Zwischen WBG-Direktor Christian Huh und der Bezirksregierung in Münster gibt es in diesen Wochen einen regen Briefwechsel. Die Aufsichtsbehörde bat den Schulleiter um eine Einschätzung dazu, ob ein sogenannter zieldifferenter Unterricht von Kindern mit sonderpädagogischem Förderbedarf fortgeführt werden könne. Beim „Gemeinsamen Lernen“ kann zielgleich oder zieldifferent gelehrt werden. Zielgleich bedeutet, dass alle Schüler einer Klasse das gleiche Lernziel erreichen, gegebenenfalls erhalten Schüler mit Behinderungen bei Prüfungen hier Anspruch auf einen Nachteilsausgleich. Im zieldifferenten Unterricht werden die Lernziele für jeden Schüler dagegen individuell festgelegt.

Damit ein Gymnasium auch zukünftig das „Gemeinsame Lernen“ umsetzen kann, hat die Bezirksregierung Qualitätsstandard festgelegt. Sonderpädagogische Kontinuität muss demnach gewährleistet sein. Das klingt in der Theorie gut, die Praxis sieht aber ganz anders aus. Denn es mangelt schlicht und einfach an Lehrern, Oer-Erkenschwick bildet da keine Ausnahme. Drei Lerngruppen gibt es am WBG mit zehn zieldifferent zu unterrichtenden Kindern – in den Jahrgangsstufen fünf, sechs und acht.
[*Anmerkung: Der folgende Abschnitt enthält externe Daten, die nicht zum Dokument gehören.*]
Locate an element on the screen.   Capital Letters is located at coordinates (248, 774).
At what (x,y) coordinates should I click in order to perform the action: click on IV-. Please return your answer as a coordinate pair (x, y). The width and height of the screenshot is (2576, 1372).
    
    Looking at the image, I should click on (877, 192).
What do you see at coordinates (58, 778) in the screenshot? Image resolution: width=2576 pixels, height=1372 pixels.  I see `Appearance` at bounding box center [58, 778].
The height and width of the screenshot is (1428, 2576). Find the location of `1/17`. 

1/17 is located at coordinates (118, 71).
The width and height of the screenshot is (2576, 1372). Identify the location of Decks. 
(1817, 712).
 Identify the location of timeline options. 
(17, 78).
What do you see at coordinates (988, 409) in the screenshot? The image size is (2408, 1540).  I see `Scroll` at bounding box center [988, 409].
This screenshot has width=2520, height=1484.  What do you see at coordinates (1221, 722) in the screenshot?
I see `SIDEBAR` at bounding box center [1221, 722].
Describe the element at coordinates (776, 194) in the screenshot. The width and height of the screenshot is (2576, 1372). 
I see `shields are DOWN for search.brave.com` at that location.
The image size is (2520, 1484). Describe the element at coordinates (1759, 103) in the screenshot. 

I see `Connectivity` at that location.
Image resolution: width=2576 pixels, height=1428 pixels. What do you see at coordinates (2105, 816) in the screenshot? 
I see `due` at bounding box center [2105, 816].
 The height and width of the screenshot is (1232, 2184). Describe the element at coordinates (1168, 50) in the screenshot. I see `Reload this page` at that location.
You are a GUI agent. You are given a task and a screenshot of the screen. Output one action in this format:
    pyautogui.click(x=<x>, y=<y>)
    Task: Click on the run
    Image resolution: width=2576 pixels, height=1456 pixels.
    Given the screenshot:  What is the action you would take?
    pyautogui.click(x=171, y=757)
Der Schule wird eine sonderpädagogische Fachkraft mit nur 22,5 Wochenstunden zugewiesen. „Damit ist eine wichtige Voraussetzung für gemeinsames Lernen nicht mehr erfüllt“, kritisiert Huhn. Der Direktor betont, dass er grundsätzlich ein Befürworter von Inklusion bleibe. Eine zieldifferente Beschulung sei unter den aktuellen Bedingungen für weitere Kinder vorerst nicht mehr möglich.

Die fehlenden Lehrer sind aber längst nicht nur am Gymnasium ein Problem. Beispiel Paul-Gerhardt-Hauptschule (PGS): 48 Kinder haben dort anerkannten sonderpädagogischen Förderbedarf, elf weitere befinden sich im laufenden Prüfverfahren. Streng genommen müsste die PGS somit auf bis zu neun Planstellen kommen, um dem Bedarf gerecht zu werden. Die Realität sind 3,5 Stellen. Fazit: Die Kinder haben gleichzeitig Unterricht, die Fachkraft steht aber nur einmal zur Verfügung.